PSD2: Europa aprueba una mayor seguridad para los pagos
La Comisión Europea ha hecho públicos los estándares técnicos regulatorios (RTS, por sus siglas en inglés) que forman parte de la directiva de servicios de pago PSD2 y que garantizan un mayor nivel de seguridad en los pagos de bienes y servicios en Europa, así como en el acceso a los datos de clientes bancarios por parte de terceros.
La nueva normativa dada a conocer por la CE busca proteger al consumidor, tal como ha destacado el vicepresidente de la Comisión Europea, Valdis Dombrovskis. “Estas nuevas reglas guiarán a todos los actores del mercado, viejos y nuevos, para ofrecer mejores servicios de pago a los consumidores al tiempo que garantizan su seguridad", ha dicho en un comunicado.
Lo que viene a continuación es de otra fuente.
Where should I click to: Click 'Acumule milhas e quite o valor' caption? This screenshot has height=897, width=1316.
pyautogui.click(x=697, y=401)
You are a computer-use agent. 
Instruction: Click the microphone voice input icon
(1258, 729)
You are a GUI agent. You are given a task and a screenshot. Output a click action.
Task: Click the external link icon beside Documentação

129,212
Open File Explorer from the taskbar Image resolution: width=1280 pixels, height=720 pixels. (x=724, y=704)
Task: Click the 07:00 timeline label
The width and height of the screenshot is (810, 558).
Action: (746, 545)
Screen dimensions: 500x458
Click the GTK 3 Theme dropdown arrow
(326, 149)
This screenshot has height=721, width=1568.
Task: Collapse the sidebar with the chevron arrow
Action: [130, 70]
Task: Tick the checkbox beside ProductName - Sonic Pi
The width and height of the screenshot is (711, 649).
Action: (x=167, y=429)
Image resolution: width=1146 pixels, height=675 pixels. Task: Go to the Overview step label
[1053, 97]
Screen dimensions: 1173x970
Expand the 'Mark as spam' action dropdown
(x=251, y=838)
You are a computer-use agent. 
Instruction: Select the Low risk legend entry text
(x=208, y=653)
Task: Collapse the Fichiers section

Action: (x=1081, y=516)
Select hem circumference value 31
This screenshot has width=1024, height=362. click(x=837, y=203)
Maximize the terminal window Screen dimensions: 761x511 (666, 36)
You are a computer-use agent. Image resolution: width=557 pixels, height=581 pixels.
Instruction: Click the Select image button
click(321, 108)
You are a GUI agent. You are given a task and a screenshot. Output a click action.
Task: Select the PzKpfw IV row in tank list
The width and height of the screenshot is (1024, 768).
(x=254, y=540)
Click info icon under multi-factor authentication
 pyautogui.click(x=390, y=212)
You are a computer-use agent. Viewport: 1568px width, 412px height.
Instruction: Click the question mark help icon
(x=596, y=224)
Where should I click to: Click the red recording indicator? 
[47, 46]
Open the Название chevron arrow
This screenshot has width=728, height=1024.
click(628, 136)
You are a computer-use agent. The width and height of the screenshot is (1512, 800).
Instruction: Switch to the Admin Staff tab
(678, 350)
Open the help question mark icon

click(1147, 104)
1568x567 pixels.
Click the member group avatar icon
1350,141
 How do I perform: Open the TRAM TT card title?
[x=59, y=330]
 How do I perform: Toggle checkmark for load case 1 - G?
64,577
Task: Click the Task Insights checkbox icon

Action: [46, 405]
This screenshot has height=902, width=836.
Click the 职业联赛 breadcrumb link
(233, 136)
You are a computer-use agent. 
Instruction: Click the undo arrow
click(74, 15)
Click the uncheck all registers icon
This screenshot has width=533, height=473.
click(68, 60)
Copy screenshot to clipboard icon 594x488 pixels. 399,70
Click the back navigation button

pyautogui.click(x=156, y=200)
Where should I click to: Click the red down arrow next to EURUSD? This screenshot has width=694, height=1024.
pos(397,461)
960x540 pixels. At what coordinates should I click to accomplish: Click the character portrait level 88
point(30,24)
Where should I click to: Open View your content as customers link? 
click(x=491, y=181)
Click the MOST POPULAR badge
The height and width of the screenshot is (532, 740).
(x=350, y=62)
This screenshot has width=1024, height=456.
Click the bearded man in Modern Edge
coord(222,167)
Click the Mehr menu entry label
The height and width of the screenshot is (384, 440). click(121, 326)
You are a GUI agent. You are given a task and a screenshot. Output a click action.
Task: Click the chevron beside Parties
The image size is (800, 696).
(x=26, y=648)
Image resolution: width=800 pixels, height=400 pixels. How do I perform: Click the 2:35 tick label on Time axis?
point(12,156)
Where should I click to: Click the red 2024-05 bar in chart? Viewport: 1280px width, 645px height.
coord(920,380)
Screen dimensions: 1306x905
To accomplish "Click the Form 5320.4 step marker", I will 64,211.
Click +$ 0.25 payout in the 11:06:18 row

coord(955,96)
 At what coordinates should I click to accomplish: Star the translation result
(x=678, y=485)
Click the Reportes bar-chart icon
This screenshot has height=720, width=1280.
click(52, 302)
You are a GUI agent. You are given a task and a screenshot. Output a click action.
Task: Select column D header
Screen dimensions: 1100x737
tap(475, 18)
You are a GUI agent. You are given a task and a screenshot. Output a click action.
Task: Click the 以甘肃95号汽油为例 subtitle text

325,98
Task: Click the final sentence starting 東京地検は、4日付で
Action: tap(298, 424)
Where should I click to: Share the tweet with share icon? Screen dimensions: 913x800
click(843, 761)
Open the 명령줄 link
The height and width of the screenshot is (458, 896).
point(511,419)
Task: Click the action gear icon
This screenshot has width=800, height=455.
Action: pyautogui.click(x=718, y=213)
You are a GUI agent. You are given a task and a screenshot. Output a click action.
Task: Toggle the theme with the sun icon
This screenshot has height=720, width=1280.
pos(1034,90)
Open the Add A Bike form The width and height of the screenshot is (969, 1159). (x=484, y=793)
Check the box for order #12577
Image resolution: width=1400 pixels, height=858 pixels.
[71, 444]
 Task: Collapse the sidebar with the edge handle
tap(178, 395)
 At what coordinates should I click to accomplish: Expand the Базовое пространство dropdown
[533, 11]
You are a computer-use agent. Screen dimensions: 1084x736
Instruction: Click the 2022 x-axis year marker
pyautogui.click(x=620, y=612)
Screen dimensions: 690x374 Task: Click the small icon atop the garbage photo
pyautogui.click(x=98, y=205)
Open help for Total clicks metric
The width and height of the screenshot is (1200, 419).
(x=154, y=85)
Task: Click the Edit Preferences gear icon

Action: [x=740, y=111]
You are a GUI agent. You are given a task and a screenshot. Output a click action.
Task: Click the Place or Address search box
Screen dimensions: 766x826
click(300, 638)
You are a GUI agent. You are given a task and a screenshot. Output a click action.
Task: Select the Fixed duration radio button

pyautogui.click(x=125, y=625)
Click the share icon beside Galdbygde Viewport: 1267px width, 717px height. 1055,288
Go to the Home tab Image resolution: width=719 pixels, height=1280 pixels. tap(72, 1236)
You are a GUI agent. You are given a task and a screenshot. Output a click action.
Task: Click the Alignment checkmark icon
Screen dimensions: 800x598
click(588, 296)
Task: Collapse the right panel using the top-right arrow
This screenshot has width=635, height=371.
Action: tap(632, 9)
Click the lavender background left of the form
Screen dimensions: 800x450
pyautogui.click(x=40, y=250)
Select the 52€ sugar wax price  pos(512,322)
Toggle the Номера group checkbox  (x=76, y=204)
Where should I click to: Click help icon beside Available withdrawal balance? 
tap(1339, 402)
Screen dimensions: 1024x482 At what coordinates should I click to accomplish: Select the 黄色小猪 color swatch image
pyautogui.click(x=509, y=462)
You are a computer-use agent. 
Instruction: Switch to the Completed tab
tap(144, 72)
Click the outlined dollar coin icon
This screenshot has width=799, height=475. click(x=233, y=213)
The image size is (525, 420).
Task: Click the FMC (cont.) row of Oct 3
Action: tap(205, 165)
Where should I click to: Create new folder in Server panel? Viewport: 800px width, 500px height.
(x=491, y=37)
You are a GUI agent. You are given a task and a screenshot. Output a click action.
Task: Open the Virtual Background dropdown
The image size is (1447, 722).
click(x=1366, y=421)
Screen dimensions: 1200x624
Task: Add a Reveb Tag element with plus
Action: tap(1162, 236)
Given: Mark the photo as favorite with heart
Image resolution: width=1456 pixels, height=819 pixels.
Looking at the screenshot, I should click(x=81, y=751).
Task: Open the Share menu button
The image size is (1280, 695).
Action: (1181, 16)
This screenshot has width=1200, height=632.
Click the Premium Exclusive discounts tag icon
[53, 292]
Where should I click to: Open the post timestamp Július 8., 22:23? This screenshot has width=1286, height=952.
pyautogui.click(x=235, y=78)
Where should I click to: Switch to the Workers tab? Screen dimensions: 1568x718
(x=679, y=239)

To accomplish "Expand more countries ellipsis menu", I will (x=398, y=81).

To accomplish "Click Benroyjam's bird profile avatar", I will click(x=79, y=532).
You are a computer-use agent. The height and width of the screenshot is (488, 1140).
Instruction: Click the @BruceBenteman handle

La primera fase de la directiva europea PSD2 (de Payment Services Directive, Directiva de Servicios de Pago), que sustituye a la PSD, del año 2007, entra en vigor el 13 de enero en España. Sin embargo, algunos de los elementos de seguridad, como los aprobados esta semana, serán vinculantes en torno a septiembre de 2019 para dar tiempo a los bancos y las firmas de tecnología financiera a que se ajusten. Asimismo, el Parlamento Europeo y el Consejo disponen de tres meses para examinarlos.
Estas reglas, definidas por la Comisión Europea “en estrecha colaboración con el Banco Central Europeo”, establecen el uso de dos factores de seguridad para las compras online, con el objetivo de ayudar a combatir el fraude. Estos factores de seguridad incluyen una contraseña, código PIN, tarjeta, teléfono móvil, escaneo del iris o huella digital, entre otros. En la actualidad, es habitual que solo se requiera una contraseña o los detalles de una tarjeta de crédito.
La autenticación con dos factores existe en la actualidad. La capacidad de comprobar esos dos factores en un paso (o ninguno), de forma sencilla para el usuario, se convertirá en una ventaja competitiva.
Acceso a los datos de clientes a través de interfaces
Uno de los aspectos más interesantes de PSD2 es que se regula el acceso a cuentas por parte de terceros. Esto significa que se podrá dar acceso a terceros a las cuentas de pagos que tienen tanto los ciudadanos como las empresas dentro de la Unión Europea.
Con la normativa anunciada ayer, la CE regula el acceso a estas cuentas de pago. Así, los titulares de una cuenta deberán dar permiso para que sus datos sean accedidos por un tercero con licencia que desee ofrecer servicios de pago. De esta forma, estas normas evitan el llamado ‘screen scraping’, como defendía la Autoridad Bancaria Europea. El acceso a los datos vía ‘screen scraping’ significa que un tercero hace una copia de información contenida en un sitio web haciéndose pasar por un usuario ordinario sin que el banco sea, por tanto, capaz de diferenciar este tipo de accesos.
Con los estándares técnicos aprobados ahora, la Comisión Europea hace posible el acceso vía interfaces abiertas (APIs) desde las entidades bancarias, más seguras para el consumidor. Los bancos tendrán que dar acceso a un tercero, ya sea mediante la adaptación de una interfaz ya existente o la creación de una nueva para las ‘fintech’.